Exercise description - Copy the listing below word for word, leaving out the pictures.

Start Records for processing

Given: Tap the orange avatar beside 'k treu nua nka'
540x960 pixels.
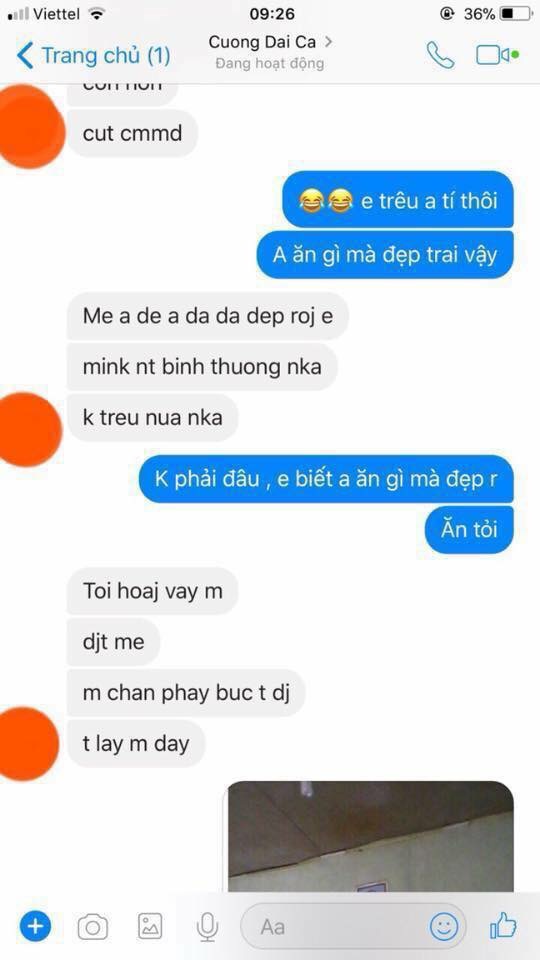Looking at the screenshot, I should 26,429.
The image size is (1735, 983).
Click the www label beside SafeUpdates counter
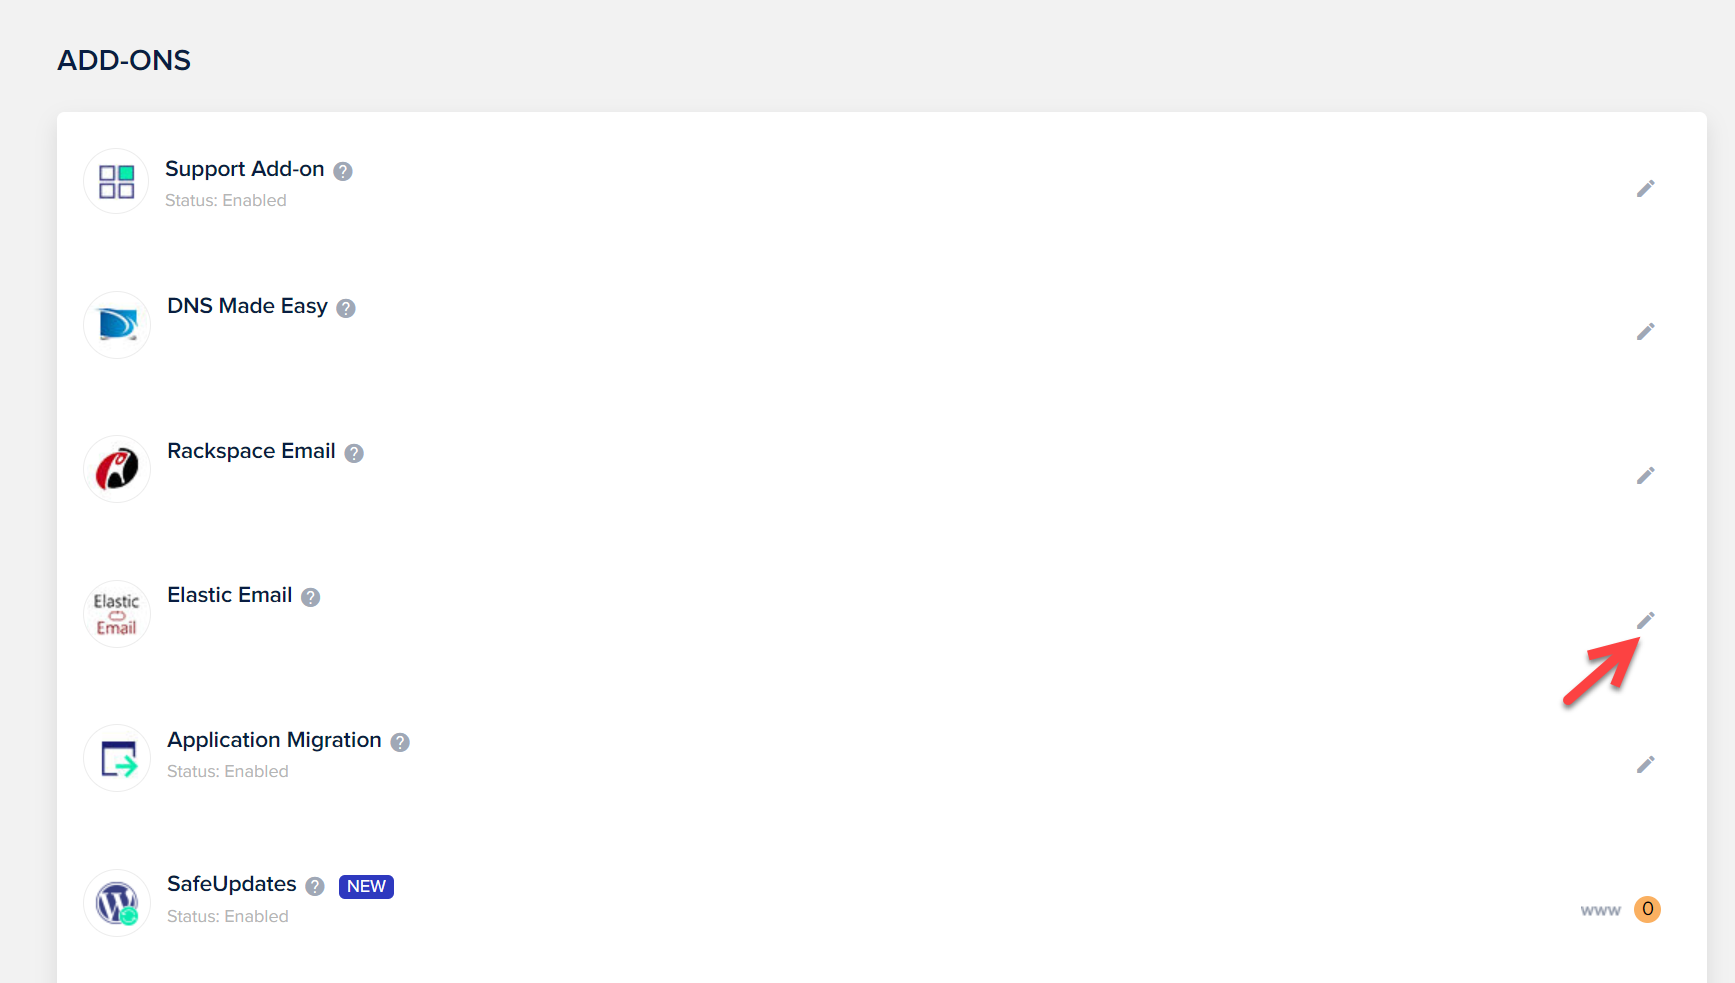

End Records for processing

Finished answer -
Given: Tap the orange avatar beside 'k treu nua nka'
540x960 pixels.
Looking at the screenshot, I should 26,429.
The image size is (1735, 983).
Click the www label beside SafeUpdates counter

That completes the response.